### Problem details:
Every line of the data must appear again in the answer, exactly as written.

### Data for analysis:
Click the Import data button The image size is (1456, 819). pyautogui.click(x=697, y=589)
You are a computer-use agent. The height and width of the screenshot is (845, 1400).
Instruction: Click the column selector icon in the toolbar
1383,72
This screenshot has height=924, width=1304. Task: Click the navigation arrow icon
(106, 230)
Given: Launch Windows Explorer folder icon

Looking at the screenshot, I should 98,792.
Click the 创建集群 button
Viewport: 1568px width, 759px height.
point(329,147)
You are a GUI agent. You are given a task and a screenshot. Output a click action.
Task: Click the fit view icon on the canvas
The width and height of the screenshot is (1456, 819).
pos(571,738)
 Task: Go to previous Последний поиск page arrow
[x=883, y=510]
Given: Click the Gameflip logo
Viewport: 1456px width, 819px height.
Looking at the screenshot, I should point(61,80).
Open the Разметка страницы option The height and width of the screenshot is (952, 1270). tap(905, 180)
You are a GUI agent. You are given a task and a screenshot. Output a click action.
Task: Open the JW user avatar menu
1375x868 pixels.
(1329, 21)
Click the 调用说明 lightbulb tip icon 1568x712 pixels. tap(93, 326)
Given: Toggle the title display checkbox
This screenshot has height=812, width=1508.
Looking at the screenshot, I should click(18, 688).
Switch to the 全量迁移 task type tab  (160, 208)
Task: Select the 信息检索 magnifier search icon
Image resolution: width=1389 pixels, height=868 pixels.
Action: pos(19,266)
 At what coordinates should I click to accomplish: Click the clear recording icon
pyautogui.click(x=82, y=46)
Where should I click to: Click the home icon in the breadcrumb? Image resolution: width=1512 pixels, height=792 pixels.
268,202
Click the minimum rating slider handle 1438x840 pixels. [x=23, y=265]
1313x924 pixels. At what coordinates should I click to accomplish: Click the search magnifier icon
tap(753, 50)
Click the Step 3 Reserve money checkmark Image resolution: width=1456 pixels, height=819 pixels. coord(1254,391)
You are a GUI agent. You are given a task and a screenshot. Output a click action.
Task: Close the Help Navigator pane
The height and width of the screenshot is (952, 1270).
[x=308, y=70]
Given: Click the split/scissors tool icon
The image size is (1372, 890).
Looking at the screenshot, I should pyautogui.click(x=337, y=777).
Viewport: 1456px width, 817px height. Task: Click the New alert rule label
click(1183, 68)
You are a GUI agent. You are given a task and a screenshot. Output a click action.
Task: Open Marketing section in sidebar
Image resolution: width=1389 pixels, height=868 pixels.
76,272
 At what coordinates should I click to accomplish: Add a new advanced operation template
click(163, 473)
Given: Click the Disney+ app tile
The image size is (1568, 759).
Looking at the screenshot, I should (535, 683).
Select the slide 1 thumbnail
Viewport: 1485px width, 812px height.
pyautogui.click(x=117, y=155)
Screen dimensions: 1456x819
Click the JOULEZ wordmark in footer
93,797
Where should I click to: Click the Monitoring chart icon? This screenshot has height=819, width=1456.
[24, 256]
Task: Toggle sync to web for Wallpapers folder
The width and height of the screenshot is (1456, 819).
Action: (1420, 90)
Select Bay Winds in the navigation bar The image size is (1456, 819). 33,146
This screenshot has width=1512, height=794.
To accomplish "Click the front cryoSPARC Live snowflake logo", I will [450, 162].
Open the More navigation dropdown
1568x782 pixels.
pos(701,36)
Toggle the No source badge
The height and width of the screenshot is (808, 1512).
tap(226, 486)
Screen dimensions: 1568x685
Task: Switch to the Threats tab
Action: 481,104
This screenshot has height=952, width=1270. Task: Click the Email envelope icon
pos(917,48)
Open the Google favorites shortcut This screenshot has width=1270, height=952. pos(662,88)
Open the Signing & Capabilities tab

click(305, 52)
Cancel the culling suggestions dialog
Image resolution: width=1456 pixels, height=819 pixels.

### Answer space:
Click the Import data button The image size is (1456, 819). pyautogui.click(x=697, y=589)
You are a computer-use agent. The height and width of the screenshot is (845, 1400).
Instruction: Click the column selector icon in the toolbar
1383,72
This screenshot has height=924, width=1304. Task: Click the navigation arrow icon
(106, 230)
Given: Launch Windows Explorer folder icon

Looking at the screenshot, I should 98,792.
Click the 创建集群 button
Viewport: 1568px width, 759px height.
point(329,147)
You are a GUI agent. You are given a task and a screenshot. Output a click action.
Task: Click the fit view icon on the canvas
The width and height of the screenshot is (1456, 819).
pos(571,738)
 Task: Go to previous Последний поиск page arrow
[x=883, y=510]
Given: Click the Gameflip logo
Viewport: 1456px width, 819px height.
Looking at the screenshot, I should point(61,80).
Open the Разметка страницы option The height and width of the screenshot is (952, 1270). tap(905, 180)
You are a GUI agent. You are given a task and a screenshot. Output a click action.
Task: Open the JW user avatar menu
1375x868 pixels.
(1329, 21)
Click the 调用说明 lightbulb tip icon 1568x712 pixels. tap(93, 326)
Given: Toggle the title display checkbox
This screenshot has height=812, width=1508.
Looking at the screenshot, I should click(18, 688).
Switch to the 全量迁移 task type tab  (160, 208)
Task: Select the 信息检索 magnifier search icon
Image resolution: width=1389 pixels, height=868 pixels.
Action: pos(19,266)
 At what coordinates should I click to accomplish: Click the clear recording icon
pyautogui.click(x=82, y=46)
Where should I click to: Click the home icon in the breadcrumb? Image resolution: width=1512 pixels, height=792 pixels.
268,202
Click the minimum rating slider handle 1438x840 pixels. [x=23, y=265]
1313x924 pixels. At what coordinates should I click to accomplish: Click the search magnifier icon
tap(753, 50)
Click the Step 3 Reserve money checkmark Image resolution: width=1456 pixels, height=819 pixels. coord(1254,391)
You are a GUI agent. You are given a task and a screenshot. Output a click action.
Task: Close the Help Navigator pane
The height and width of the screenshot is (952, 1270).
[x=308, y=70]
Given: Click the split/scissors tool icon
The image size is (1372, 890).
Looking at the screenshot, I should pyautogui.click(x=337, y=777).
Viewport: 1456px width, 817px height. Task: Click the New alert rule label
click(1183, 68)
You are a GUI agent. You are given a task and a screenshot. Output a click action.
Task: Open Marketing section in sidebar
Image resolution: width=1389 pixels, height=868 pixels.
76,272
 At what coordinates should I click to accomplish: Add a new advanced operation template
click(163, 473)
Given: Click the Disney+ app tile
The image size is (1568, 759).
Looking at the screenshot, I should (535, 683).
Select the slide 1 thumbnail
Viewport: 1485px width, 812px height.
pyautogui.click(x=117, y=155)
Screen dimensions: 1456x819
Click the JOULEZ wordmark in footer
93,797
Where should I click to: Click the Monitoring chart icon? This screenshot has height=819, width=1456.
[24, 256]
Task: Toggle sync to web for Wallpapers folder
The width and height of the screenshot is (1456, 819).
Action: (1420, 90)
Select Bay Winds in the navigation bar The image size is (1456, 819). 33,146
This screenshot has width=1512, height=794.
To accomplish "Click the front cryoSPARC Live snowflake logo", I will [450, 162].
Open the More navigation dropdown
1568x782 pixels.
pos(701,36)
Toggle the No source badge
The height and width of the screenshot is (808, 1512).
tap(226, 486)
Screen dimensions: 1568x685
Task: Switch to the Threats tab
Action: 481,104
This screenshot has height=952, width=1270. Task: Click the Email envelope icon
pos(917,48)
Open the Google favorites shortcut This screenshot has width=1270, height=952. pos(662,88)
Open the Signing & Capabilities tab

click(305, 52)
Cancel the culling suggestions dialog
Image resolution: width=1456 pixels, height=819 pixels.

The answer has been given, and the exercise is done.